What the task asks – Please turn every line of the records below into a Markdown table with the columns "Row" and "Line", numbering each row and omitting the blank lines.

Records pointing to text and elements:
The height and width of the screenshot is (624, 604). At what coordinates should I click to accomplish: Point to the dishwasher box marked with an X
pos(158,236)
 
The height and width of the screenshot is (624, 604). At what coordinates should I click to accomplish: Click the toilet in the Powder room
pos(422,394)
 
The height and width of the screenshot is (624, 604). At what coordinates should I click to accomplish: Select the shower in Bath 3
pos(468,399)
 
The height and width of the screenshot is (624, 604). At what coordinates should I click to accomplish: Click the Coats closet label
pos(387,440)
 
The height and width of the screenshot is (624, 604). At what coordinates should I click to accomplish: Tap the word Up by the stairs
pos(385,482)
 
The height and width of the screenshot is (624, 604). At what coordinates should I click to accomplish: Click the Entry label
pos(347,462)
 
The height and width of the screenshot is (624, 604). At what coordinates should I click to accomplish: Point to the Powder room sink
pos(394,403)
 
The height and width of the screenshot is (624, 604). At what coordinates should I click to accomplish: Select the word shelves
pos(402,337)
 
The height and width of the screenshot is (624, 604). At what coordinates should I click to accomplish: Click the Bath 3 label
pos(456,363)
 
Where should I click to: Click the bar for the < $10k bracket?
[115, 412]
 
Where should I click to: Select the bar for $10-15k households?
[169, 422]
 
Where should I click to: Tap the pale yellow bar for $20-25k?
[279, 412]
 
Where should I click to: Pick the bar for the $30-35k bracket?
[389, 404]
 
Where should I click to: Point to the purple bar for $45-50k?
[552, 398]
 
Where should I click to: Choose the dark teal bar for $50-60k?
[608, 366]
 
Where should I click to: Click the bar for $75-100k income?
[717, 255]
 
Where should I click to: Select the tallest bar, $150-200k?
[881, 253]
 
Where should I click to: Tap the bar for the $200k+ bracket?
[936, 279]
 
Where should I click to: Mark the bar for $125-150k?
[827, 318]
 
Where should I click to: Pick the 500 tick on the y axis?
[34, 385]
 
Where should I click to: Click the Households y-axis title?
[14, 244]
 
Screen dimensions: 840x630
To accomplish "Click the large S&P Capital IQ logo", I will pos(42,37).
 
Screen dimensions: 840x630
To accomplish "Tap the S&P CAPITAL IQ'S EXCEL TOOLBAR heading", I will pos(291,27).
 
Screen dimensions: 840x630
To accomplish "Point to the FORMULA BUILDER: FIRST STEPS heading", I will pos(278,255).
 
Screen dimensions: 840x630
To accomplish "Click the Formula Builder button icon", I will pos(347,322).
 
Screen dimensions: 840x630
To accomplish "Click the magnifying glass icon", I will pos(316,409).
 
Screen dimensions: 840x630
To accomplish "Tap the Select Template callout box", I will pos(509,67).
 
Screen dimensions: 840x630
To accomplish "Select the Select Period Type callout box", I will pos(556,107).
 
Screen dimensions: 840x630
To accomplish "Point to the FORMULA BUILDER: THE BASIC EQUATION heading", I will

Answer to the problem –
| Row | Line |
|---|---|
| 1 | The height and width of the screenshot is (624, 604). At what coordinates should I click to accomplish: Point to the dishwasher box marked with an X |
| 2 | pos(158,236) |
| 3 | The height and width of the screenshot is (624, 604). At what coordinates should I click to accomplish: Click the toilet in the Powder room |
| 4 | pos(422,394) |
| 5 | The height and width of the screenshot is (624, 604). At what coordinates should I click to accomplish: Select the shower in Bath 3 |
| 6 | pos(468,399) |
| 7 | The height and width of the screenshot is (624, 604). At what coordinates should I click to accomplish: Click the Coats closet label |
| 8 | pos(387,440) |
| 9 | The height and width of the screenshot is (624, 604). At what coordinates should I click to accomplish: Tap the word Up by the stairs |
| 10 | pos(385,482) |
| 11 | The height and width of the screenshot is (624, 604). At what coordinates should I click to accomplish: Click the Entry label |
| 12 | pos(347,462) |
| 13 | The height and width of the screenshot is (624, 604). At what coordinates should I click to accomplish: Point to the Powder room sink |
| 14 | pos(394,403) |
| 15 | The height and width of the screenshot is (624, 604). At what coordinates should I click to accomplish: Select the word shelves |
| 16 | pos(402,337) |
| 17 | The height and width of the screenshot is (624, 604). At what coordinates should I click to accomplish: Click the Bath 3 label |
| 18 | pos(456,363) |
| 19 | Where should I click to: Click the bar for the < $10k bracket? |
| 20 | [115, 412] |
| 21 | Where should I click to: Select the bar for $10-15k households? |
| 22 | [169, 422] |
| 23 | Where should I click to: Tap the pale yellow bar for $20-25k? |
| 24 | [279, 412] |
| 25 | Where should I click to: Pick the bar for the $30-35k bracket? |
| 26 | [389, 404] |
| 27 | Where should I click to: Point to the purple bar for $45-50k? |
| 28 | [552, 398] |
| 29 | Where should I click to: Choose the dark teal bar for $50-60k? |
| 30 | [608, 366] |
| 31 | Where should I click to: Click the bar for $75-100k income? |
| 32 | [717, 255] |
| 33 | Where should I click to: Select the tallest bar, $150-200k? |
| 34 | [881, 253] |
| 35 | Where should I click to: Tap the bar for the $200k+ bracket? |
| 36 | [936, 279] |
| 37 | Where should I click to: Mark the bar for $125-150k? |
| 38 | [827, 318] |
| 39 | Where should I click to: Pick the 500 tick on the y axis? |
| 40 | [34, 385] |
| 41 | Where should I click to: Click the Households y-axis title? |
| 42 | [14, 244] |
| 43 | Screen dimensions: 840x630 |
| 44 | To accomplish "Click the large S&P Capital IQ logo", I will pos(42,37). |
| 45 | Screen dimensions: 840x630 |
| 46 | To accomplish "Tap the S&P CAPITAL IQ'S EXCEL TOOLBAR heading", I will pos(291,27). |
| 47 | Screen dimensions: 840x630 |
| 48 | To accomplish "Point to the FORMULA BUILDER: FIRST STEPS heading", I will pos(278,255). |
| 49 | Screen dimensions: 840x630 |
| 50 | To accomplish "Click the Formula Builder button icon", I will pos(347,322). |
| 51 | Screen dimensions: 840x630 |
| 52 | To accomplish "Click the magnifying glass icon", I will pos(316,409). |
| 53 | Screen dimensions: 840x630 |
| 54 | To accomplish "Tap the Select Template callout box", I will pos(509,67). |
| 55 | Screen dimensions: 840x630 |
| 56 | To accomplish "Select the Select Period Type callout box", I will pos(556,107). |
| 57 | Screen dimensions: 840x630 |
| 58 | To accomplish "Point to the FORMULA BUILDER: THE BASIC EQUATION heading", I will |